::: THE DATA

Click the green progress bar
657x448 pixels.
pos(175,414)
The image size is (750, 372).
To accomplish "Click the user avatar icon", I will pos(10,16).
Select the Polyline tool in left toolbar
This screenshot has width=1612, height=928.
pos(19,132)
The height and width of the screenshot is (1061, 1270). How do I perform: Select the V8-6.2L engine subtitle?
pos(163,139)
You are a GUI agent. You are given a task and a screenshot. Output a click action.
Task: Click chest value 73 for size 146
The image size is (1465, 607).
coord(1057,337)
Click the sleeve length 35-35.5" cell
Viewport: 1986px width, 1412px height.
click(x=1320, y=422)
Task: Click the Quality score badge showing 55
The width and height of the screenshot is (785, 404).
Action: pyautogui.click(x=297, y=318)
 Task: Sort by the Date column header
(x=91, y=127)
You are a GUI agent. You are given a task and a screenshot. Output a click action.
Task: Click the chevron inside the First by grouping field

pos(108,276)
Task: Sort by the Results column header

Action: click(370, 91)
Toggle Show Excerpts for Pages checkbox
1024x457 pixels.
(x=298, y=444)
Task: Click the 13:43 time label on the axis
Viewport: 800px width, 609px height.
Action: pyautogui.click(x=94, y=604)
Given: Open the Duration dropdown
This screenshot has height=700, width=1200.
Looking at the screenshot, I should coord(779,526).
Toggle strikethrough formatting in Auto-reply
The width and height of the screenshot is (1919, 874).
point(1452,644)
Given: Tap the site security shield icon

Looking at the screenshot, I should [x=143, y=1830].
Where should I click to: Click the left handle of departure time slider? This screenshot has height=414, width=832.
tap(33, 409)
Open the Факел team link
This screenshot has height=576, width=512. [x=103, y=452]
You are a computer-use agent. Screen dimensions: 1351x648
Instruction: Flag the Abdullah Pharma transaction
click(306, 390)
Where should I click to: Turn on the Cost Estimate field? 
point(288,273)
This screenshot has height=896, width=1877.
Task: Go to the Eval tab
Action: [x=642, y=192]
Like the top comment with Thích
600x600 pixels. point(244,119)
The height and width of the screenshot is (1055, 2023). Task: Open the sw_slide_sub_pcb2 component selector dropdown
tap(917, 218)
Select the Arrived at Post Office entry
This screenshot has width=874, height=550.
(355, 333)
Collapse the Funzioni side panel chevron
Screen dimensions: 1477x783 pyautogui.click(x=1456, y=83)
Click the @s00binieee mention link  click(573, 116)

::::::

Please give all of the entries again, exactly as written.

* _EXERCISE SOLUTION_
Click the green progress bar
657x448 pixels.
pos(175,414)
The image size is (750, 372).
To accomplish "Click the user avatar icon", I will pos(10,16).
Select the Polyline tool in left toolbar
This screenshot has width=1612, height=928.
pos(19,132)
The height and width of the screenshot is (1061, 1270). How do I perform: Select the V8-6.2L engine subtitle?
pos(163,139)
You are a GUI agent. You are given a task and a screenshot. Output a click action.
Task: Click chest value 73 for size 146
The image size is (1465, 607).
coord(1057,337)
Click the sleeve length 35-35.5" cell
Viewport: 1986px width, 1412px height.
click(x=1320, y=422)
Task: Click the Quality score badge showing 55
The width and height of the screenshot is (785, 404).
Action: pyautogui.click(x=297, y=318)
 Task: Sort by the Date column header
(x=91, y=127)
You are a GUI agent. You are given a task and a screenshot. Output a click action.
Task: Click the chevron inside the First by grouping field

pos(108,276)
Task: Sort by the Results column header

Action: click(370, 91)
Toggle Show Excerpts for Pages checkbox
1024x457 pixels.
(x=298, y=444)
Task: Click the 13:43 time label on the axis
Viewport: 800px width, 609px height.
Action: pyautogui.click(x=94, y=604)
Given: Open the Duration dropdown
This screenshot has height=700, width=1200.
Looking at the screenshot, I should coord(779,526).
Toggle strikethrough formatting in Auto-reply
The width and height of the screenshot is (1919, 874).
point(1452,644)
Given: Tap the site security shield icon

Looking at the screenshot, I should [x=143, y=1830].
Where should I click to: Click the left handle of departure time slider? This screenshot has height=414, width=832.
tap(33, 409)
Open the Факел team link
This screenshot has height=576, width=512. [x=103, y=452]
You are a computer-use agent. Screen dimensions: 1351x648
Instruction: Flag the Abdullah Pharma transaction
click(306, 390)
Where should I click to: Turn on the Cost Estimate field? 
point(288,273)
This screenshot has height=896, width=1877.
Task: Go to the Eval tab
Action: [x=642, y=192]
Like the top comment with Thích
600x600 pixels. point(244,119)
The height and width of the screenshot is (1055, 2023). Task: Open the sw_slide_sub_pcb2 component selector dropdown
tap(917, 218)
Select the Arrived at Post Office entry
This screenshot has width=874, height=550.
(355, 333)
Collapse the Funzioni side panel chevron
Screen dimensions: 1477x783 pyautogui.click(x=1456, y=83)
Click the @s00binieee mention link  click(573, 116)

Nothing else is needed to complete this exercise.